それに元王国魔術師であられる第一王妃陛下はステラの気持ちをわかってくださると確信していたので、事前に助力を願うつもりだ。
王城でヴァレン様の近衛の目を掻い潜って魔術師と密会するのは難しいから、この作戦を託せるのはクリンプトン先生しかいなかった。
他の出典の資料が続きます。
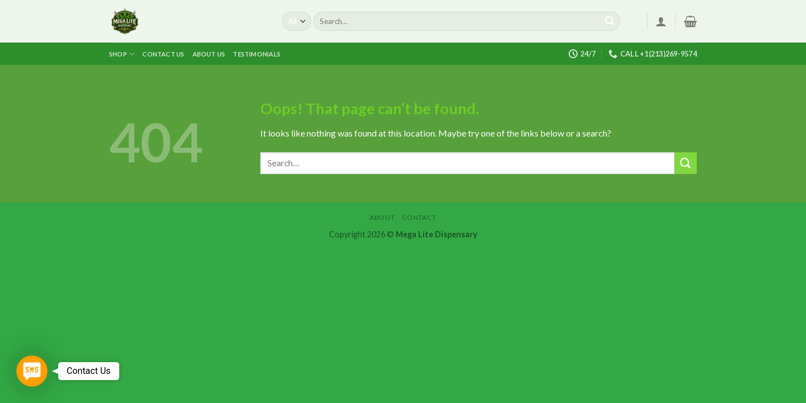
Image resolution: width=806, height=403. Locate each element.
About (382, 217)
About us (209, 54)
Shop (121, 54)
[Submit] (609, 21)
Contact (419, 217)
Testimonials (256, 54)
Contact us (163, 54)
クリンプトン先生が嫌だと言えば別の物に魔力を込めて荷車にでも紛れ込ませるしかないが、途中で落ちたり知らない者の手に渡ったりしたらと考えるとリスクが大きすぎる。
暫くの沈黙の後、クリンプトン先生は静かに口を開いた。
「それは王太子妃殿下として命令されているのでしょうか。それともあなた様個人としての頼み事でしょうか。」
「頼み事です。断られても不敬には問いません。
勿論、引き受けていただいた場合も王太子殿下に対する反逆罪には問われないようにさせていただきます。」
ステラはきっぱりと言った。
王族として命令すればクリンプトン先生は断れないのはわかっていたが、そんなことに権力を使いたくなかった。
あくまでも王国魔術師の仲間として理解してもらった上で、協力してもらいたかったのだ。
クリンプトン先生は感情の読めない表情でまた黙り込んだ。